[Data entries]
┄┄┄┄┄┄┄┄┄┄

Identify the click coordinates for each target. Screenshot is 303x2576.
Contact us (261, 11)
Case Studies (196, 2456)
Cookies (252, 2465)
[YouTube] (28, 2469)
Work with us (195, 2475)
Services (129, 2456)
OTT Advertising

┄┄┄┄┄┄┄┄┄┄

Task details →
Print the data above exactly.

Answer box →
Identify the click coordinates for each target. Screenshot is 303x2576.
Contact us (261, 11)
Case Studies (196, 2456)
Cookies (252, 2465)
[YouTube] (28, 2469)
Work with us (195, 2475)
Services (129, 2456)
OTT Advertising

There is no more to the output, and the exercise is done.